Eugene shrugged. “I could never figure it out. I mean, even then we weren’t all that hard up for cash. She always said it was the principle of the thing. She seemed to be mad at the whole world. And consumerism kind of opened a somewhat legitimate channel to her. God, she could work up a rage. Nothing timid and retiring about Jeri. Funny, at first she had seemed, I don’t know, just discerning. Knowledgeable. Discriminating. How the hell was I supposed to know if rolls should be served warm. I’d never even thought about it. We never had rolls at home. Bread maybe, or biscuits, but never rolls. And here was this dish with long, blonde hair knowing all about rolls.”
“You’re too trusting, Eugene.”
“Later it got so every supermarket manager in the greater Vancouver area knew her. Once she tried to get me to return something for her. A box of broken cookies. Gingersnaps. It was raining like a bastard and she was about eight months pregnant with Donny and she wanted me to get the car out of the garage and go give the store manager hell.”
“And did you?”
“No. Absolutely not. I told her I just couldn’t get that worked up about a few broken cookies. I’ve never seen anyone cry the way she did that Saturday afternoon. She cried so hard she was sick. And she couldn’t stop being sick. She was kind of half kneeling on the bathroom floor with her head on the edge of the toilet. I finally phoned a drugstore for a tranquilizer, and when she heard about that she started all over again. Hadn’t I ever heard of thalidomide? Was I trying to mutilate the baby and maybe kill her?”

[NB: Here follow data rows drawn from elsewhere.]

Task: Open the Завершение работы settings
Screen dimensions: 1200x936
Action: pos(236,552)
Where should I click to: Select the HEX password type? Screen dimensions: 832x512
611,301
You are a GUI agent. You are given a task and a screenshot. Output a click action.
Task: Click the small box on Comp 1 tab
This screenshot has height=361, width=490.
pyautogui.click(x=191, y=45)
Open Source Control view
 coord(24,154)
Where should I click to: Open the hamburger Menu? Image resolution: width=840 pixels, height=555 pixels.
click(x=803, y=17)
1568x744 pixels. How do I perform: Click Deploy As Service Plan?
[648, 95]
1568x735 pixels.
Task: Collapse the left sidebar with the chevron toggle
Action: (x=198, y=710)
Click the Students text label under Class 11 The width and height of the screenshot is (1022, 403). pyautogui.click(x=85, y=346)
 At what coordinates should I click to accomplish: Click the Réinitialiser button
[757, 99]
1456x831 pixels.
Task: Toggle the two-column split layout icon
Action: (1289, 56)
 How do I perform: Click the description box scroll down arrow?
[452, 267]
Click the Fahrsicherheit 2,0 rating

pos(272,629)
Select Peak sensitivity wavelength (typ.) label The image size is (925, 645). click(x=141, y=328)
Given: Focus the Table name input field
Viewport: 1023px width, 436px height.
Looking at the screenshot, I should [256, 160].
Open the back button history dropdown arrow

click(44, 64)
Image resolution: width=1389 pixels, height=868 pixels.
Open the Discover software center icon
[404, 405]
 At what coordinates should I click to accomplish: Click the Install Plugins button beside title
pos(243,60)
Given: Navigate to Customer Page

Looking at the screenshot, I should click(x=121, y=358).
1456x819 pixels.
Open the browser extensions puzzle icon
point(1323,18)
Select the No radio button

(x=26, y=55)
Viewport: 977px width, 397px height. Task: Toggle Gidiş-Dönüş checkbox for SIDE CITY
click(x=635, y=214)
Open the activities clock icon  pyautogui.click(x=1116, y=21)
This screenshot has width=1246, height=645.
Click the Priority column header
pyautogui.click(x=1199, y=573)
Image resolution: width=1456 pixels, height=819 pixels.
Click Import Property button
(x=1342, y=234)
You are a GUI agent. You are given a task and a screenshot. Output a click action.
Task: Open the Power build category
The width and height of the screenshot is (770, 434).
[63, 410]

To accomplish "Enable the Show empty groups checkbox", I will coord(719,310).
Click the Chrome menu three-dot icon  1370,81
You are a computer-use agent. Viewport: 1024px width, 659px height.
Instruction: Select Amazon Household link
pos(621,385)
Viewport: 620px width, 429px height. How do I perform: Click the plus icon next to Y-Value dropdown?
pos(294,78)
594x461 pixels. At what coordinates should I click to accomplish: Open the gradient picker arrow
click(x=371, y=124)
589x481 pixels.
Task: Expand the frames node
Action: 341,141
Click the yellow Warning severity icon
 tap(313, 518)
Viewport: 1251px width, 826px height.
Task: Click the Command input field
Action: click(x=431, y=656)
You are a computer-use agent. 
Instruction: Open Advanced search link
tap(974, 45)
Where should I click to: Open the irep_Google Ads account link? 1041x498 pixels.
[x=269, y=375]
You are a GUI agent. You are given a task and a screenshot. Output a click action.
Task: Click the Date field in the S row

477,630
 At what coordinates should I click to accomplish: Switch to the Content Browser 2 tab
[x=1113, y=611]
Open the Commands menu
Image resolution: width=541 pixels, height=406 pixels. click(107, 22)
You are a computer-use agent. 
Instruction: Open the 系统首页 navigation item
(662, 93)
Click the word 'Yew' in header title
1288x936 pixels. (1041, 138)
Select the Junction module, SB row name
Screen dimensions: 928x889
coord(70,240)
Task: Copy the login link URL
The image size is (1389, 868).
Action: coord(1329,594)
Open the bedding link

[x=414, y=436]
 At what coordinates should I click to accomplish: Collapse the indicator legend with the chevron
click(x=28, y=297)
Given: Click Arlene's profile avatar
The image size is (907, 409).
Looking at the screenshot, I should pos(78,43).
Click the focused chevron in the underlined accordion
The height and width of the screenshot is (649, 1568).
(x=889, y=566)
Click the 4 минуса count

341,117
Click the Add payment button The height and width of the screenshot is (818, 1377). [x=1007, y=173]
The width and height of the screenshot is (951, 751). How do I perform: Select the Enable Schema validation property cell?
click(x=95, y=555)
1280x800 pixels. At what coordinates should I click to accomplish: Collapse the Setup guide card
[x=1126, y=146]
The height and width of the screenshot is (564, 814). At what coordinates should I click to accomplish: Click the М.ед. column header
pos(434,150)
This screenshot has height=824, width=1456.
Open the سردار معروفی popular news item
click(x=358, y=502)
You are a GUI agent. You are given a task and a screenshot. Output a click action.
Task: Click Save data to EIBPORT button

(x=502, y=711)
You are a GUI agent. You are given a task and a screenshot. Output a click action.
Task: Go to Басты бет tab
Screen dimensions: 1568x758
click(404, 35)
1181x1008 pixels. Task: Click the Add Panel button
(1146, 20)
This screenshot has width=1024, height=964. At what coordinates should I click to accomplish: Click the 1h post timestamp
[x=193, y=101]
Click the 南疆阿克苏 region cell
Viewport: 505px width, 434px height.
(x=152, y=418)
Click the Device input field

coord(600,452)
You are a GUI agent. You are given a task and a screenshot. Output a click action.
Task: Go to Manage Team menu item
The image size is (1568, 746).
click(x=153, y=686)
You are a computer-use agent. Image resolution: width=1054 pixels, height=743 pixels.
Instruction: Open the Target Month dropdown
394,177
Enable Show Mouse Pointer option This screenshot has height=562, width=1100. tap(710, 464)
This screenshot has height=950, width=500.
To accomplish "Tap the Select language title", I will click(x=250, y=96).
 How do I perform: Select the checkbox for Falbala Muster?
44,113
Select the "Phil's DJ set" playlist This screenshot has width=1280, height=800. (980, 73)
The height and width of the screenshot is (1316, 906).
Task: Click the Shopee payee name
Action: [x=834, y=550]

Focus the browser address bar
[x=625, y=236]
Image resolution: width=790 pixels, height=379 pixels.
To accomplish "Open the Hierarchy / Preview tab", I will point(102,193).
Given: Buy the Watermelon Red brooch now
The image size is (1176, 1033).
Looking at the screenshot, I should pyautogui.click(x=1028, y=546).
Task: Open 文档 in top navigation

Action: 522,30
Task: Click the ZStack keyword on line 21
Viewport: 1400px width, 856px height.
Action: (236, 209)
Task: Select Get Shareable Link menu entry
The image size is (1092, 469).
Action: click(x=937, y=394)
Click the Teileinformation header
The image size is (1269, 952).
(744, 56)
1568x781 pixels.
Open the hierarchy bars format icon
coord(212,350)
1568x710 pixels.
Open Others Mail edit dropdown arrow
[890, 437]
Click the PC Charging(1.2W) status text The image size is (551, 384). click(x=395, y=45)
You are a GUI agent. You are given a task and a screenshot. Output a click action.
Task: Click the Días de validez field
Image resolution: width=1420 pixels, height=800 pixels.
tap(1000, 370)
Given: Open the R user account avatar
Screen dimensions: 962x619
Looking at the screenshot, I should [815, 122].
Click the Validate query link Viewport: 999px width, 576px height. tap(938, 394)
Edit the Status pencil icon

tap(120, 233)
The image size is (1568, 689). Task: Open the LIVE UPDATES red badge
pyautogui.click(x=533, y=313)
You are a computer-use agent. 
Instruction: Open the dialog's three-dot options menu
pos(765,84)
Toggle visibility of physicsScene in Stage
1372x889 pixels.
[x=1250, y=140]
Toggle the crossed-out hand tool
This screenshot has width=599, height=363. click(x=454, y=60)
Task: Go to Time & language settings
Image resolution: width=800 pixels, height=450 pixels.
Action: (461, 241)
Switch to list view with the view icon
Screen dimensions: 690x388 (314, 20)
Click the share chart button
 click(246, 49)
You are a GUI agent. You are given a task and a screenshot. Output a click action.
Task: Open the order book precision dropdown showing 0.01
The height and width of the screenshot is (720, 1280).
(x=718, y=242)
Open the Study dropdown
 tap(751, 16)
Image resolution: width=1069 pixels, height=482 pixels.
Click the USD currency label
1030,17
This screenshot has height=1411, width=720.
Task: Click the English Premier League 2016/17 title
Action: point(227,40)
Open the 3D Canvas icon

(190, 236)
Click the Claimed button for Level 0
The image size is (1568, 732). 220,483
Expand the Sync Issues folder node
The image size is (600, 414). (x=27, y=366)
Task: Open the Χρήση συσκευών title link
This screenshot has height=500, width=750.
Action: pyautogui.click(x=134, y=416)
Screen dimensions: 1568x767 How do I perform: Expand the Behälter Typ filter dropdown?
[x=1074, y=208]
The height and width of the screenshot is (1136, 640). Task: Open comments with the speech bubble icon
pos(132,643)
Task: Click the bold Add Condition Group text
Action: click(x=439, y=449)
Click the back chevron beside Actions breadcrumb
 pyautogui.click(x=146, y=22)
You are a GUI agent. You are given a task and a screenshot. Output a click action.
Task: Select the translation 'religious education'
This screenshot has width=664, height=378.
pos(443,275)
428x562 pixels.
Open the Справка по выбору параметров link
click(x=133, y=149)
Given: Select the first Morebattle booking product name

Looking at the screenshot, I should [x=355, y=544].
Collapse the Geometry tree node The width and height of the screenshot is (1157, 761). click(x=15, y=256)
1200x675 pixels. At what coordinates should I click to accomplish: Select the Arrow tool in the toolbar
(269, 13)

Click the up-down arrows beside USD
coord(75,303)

“Maybe she really was crazy.”
He paused, thinking. “Sometimes I used to think so. Now I think she was just plain angry. An angry, angry woman. And probably still is. The only decent thing she’s ever done is let me have the two boys for weekends. How they’ve survived I don’t know. You know, sometimes when she was at her worst I would lie awake for hours and make up dialogue. Daydreams, only mine were at night. Just lay there and dreamed up things for her to say, the things I wanted her to say. I’d invent whole scenes just like movies. I’d have her running in the front door all smiling and her hair falling all around her and she would be saying something like, ‘look at these beautiful apples,’ and then she’d bite into one of them. Or she might be bending over me in bed, smiling and telling me how she was the most—” he stopped, smiling, “the most satisfied woman on the Pacific coast and that for once she was contented.”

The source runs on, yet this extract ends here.